Fees are discussed during the preliminary sessions. These early conversations help establish a framework (in terms of time, money, and frequency) that makes the work possible for both parties.
-
Unfortunately, some psychoanalysts (both historically and today) have held problematic or pathologising views of gender and sexuality, but there is nothing in psychoanalytic theory itself that requires these positions.
In fact, one of psychoanalysis’s most fundamental positions is that gender and sexuality are not reducible to biology or norms but are formed in complex, singular ways. Because of this, when psychoanalysis begins to assume who or what someone ‘should’ be, it starts to break away from its own ethical framework, and we should all be cautious towards those theories.

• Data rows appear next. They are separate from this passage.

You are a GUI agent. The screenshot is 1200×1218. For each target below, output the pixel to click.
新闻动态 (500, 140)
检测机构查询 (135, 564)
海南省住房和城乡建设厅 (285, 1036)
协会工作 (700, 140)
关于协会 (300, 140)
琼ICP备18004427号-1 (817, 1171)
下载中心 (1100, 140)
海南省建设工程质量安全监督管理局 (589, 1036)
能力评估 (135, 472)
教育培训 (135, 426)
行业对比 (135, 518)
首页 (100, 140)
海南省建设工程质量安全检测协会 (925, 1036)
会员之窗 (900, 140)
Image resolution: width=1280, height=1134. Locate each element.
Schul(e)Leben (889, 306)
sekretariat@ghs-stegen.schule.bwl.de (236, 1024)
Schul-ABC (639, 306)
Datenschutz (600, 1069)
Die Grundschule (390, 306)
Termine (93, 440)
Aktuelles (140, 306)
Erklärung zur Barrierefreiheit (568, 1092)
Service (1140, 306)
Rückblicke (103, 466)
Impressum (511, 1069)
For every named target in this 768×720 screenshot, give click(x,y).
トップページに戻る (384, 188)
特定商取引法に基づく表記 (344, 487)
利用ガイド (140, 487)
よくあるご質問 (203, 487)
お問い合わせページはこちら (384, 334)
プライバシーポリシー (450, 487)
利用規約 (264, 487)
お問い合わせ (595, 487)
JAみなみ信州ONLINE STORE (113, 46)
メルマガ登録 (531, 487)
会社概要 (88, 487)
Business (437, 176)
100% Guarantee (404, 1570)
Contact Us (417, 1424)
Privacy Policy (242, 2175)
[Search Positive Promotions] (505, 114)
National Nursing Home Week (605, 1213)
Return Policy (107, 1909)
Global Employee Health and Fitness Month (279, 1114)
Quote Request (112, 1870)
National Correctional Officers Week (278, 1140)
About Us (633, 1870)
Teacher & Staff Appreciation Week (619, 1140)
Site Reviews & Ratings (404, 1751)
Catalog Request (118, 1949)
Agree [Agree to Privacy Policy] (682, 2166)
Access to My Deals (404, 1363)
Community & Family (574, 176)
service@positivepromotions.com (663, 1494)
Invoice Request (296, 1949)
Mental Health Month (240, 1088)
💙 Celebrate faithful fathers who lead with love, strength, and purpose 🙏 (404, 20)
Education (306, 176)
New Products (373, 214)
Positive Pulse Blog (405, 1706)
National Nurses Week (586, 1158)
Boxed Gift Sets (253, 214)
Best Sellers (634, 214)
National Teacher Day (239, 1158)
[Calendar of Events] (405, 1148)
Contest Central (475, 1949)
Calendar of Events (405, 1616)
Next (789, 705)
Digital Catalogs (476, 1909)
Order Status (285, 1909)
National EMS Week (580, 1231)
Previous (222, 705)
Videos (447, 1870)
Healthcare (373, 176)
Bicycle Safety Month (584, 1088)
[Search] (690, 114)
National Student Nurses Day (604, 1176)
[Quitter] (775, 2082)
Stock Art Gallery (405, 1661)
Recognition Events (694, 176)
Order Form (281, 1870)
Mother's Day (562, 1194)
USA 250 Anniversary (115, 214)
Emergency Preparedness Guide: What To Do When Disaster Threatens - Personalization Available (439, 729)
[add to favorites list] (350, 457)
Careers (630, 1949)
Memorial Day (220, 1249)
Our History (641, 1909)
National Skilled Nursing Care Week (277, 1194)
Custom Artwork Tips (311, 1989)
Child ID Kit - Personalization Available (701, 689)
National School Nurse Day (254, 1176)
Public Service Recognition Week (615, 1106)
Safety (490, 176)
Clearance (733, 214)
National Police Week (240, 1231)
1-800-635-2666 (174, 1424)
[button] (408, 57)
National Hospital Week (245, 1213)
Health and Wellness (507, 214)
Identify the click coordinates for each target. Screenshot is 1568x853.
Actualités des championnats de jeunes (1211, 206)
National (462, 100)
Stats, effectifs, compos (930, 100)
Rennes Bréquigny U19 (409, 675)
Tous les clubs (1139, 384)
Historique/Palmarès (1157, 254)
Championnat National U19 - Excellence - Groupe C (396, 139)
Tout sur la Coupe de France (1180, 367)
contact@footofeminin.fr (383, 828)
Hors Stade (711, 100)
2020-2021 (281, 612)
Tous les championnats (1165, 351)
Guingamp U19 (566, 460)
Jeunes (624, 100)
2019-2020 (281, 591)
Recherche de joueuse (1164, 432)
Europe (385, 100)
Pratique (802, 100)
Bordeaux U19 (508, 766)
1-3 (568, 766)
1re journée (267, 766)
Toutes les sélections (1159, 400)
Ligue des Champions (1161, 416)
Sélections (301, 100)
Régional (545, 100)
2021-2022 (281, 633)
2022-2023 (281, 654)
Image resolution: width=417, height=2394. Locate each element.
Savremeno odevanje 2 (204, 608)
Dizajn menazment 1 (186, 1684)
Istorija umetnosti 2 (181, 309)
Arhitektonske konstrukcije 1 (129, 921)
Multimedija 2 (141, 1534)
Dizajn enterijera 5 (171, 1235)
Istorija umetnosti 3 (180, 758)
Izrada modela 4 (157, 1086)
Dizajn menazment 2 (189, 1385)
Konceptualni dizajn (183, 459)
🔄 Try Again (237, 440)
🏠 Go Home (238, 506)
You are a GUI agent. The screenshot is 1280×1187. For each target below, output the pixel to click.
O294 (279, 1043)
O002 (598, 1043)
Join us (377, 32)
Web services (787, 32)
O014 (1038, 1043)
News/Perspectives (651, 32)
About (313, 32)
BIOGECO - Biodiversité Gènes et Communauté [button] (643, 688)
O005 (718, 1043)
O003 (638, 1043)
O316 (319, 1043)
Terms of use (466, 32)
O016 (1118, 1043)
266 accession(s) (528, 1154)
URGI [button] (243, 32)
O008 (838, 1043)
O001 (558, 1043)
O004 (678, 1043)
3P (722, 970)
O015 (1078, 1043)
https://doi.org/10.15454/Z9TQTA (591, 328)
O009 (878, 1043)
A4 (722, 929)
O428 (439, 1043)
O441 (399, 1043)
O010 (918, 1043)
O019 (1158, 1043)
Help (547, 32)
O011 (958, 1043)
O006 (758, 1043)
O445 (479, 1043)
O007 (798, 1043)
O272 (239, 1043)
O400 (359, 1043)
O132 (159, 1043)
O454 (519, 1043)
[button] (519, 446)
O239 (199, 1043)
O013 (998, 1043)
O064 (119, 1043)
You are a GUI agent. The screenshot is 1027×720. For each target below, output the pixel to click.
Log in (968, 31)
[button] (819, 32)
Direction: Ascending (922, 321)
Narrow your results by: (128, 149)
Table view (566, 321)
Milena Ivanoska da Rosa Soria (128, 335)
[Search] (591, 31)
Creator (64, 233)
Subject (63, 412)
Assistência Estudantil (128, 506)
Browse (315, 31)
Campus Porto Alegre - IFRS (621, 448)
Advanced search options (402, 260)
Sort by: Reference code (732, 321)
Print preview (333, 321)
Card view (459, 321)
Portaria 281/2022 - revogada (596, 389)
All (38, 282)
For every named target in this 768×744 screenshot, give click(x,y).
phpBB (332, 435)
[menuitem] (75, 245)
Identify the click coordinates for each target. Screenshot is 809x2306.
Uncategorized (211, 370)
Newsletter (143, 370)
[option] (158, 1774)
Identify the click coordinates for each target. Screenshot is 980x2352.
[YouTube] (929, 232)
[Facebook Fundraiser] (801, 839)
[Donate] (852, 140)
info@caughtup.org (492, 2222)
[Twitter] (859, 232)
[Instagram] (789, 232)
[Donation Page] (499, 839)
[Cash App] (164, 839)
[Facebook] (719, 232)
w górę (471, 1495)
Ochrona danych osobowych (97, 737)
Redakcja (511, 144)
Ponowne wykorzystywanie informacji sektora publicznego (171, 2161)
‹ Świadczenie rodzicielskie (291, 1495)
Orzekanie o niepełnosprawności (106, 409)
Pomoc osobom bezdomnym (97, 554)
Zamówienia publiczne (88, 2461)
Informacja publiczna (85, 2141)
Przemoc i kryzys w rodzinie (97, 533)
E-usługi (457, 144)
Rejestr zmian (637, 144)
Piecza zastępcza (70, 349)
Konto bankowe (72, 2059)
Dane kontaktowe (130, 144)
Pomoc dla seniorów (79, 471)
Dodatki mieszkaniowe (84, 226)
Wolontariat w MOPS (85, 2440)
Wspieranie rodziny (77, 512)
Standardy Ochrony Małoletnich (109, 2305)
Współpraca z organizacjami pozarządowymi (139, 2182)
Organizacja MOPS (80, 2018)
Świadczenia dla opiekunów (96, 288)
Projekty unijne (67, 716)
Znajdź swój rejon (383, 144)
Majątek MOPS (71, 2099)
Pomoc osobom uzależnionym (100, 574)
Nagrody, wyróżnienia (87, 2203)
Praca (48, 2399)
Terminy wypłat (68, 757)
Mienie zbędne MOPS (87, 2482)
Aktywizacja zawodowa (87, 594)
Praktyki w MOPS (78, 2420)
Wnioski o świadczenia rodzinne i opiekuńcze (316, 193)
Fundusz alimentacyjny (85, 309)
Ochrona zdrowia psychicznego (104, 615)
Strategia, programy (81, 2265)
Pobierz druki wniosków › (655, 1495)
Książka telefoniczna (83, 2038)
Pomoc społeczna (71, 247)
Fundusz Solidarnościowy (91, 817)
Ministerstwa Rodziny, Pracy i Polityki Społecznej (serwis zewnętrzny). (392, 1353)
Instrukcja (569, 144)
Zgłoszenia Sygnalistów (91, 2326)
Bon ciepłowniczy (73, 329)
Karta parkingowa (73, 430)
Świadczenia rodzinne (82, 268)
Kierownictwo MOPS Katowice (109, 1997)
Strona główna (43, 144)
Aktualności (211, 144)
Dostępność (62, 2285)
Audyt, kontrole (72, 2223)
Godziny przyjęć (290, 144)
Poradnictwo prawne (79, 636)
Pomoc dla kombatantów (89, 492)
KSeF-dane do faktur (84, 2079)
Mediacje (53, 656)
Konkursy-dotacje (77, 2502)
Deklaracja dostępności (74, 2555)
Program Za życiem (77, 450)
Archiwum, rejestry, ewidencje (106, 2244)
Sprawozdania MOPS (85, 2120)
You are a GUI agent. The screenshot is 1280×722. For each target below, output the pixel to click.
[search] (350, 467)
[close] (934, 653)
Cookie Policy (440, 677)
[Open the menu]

If you’re thinking of starting therapy and have concerns about these issues, it is important and entirely appropriate to bring them up. with. your therapist. That too is part of the work.
-
Psychoanalytic psychotherapy does not follow fixed stages. While some earlier models (like Freud’s psychosexual phases) proposed linear developmental paths, contemporary practice is not concerned with fitting people into theory.
Instead, we begin with the premise that each subject is singular. The work unfolds in response to what is said (and not said) in the analytic space. Because of this, no two treatments look the same, and there is no pre-determined progression or endpoint.